In this guide, we will effortlessly deploy a highly available Pi-hole instance using Docker Compose.
Step 1: The Port 53 Warning (Ubuntu Users)
Pi-hole is a DNS Server, meaning it strictly requires Port 53. Unfortunately, modern Ubuntu distributions ship with a native service (systemd-resolved) that permanently hogs port 53.
We must free it up first.
Open the systemd config:
sudo nano /etc/systemd/resolved.conf
Uncomment and change the line to:
DNSStubListener=no
Save the file, then apply the changes:
sudo systemctl restart systemd-resolved
Step 2: Prepare the Directory
Create a stable landing zone for our persistent DNS data blocks.
mkdir -p /opt/pihole
cd /opt/pihole
Step 3: Write the Configuration
Inside your /opt/pihole folder, create a docker-compose.yml file:
version: "3"
services:
pihole:
container_name: pihole
image: pihole/pihole:latest
ports:
- "53:53/tcp"
- "53:53/udp"
- "80:80/tcp"
environment:
TZ: 'America/New_York'
WEBPASSWORD: 'SuperSecretPassword'
volumes:
- './etc-pihole:/etc/pihole'
- './etc-dnsmasq.d:/etc/dnsmasq.d'
restart: unless-stopped
Important: Change the TZ to your exact timezone and set a strong WEBPASSWORD. You will use this password to access the Web UI.

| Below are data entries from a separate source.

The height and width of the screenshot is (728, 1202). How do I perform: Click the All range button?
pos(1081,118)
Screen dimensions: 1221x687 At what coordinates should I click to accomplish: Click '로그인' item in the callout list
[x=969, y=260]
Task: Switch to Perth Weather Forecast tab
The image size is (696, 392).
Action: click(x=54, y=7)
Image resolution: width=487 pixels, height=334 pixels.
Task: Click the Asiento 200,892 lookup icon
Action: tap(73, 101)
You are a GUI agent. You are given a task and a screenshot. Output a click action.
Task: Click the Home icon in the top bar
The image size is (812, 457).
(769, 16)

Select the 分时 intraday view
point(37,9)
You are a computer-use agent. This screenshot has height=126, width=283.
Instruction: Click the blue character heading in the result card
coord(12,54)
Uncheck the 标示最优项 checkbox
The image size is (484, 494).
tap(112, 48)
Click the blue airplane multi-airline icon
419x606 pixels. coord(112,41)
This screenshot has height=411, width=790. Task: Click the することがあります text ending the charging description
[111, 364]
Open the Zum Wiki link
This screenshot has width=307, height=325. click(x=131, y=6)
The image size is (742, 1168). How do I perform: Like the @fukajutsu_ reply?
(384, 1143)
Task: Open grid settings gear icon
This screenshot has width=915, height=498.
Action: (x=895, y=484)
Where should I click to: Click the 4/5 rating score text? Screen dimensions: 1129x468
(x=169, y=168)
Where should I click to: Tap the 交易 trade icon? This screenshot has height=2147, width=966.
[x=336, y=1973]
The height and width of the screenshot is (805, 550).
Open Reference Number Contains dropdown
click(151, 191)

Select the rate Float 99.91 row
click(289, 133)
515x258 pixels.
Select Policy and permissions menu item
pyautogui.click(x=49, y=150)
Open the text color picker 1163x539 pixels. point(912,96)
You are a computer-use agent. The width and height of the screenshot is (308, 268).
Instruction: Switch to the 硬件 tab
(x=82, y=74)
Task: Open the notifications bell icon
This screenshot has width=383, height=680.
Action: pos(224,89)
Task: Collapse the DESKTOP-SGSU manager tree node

Step 4: Fire up the Sinkhole
Deploy your application stack:
docker-compose up -d
Give it exactly 60 seconds to download the massive ad-blocking blocklists from GitHub. Once it stabilizes, you can access the beautiful admin interface at:
http://<YOUR_LINUX_SERVER_IP>/admin
Step 5: Route Your Entire House Through Pi-hole
Right now, Pi-hole is sitting idle. To actually block ads, devices must ask Pi-hole “where is this website?” instead of asking Google or your ISP.
- Log into your physical home router (e.g., Netgear, Asus, Unifi).
- Look for the LAN / DHCP Server settings.
- Find the DNS Server settings.
- Replace the existing DNS IP with the Static IP Address of your Linux server hosting Docker.
Renew the DHCP lease on your phone by toggling Wi-Fi off and on. Congratulations! Every device is now cryptographically shielded against telemetry and tracking domains.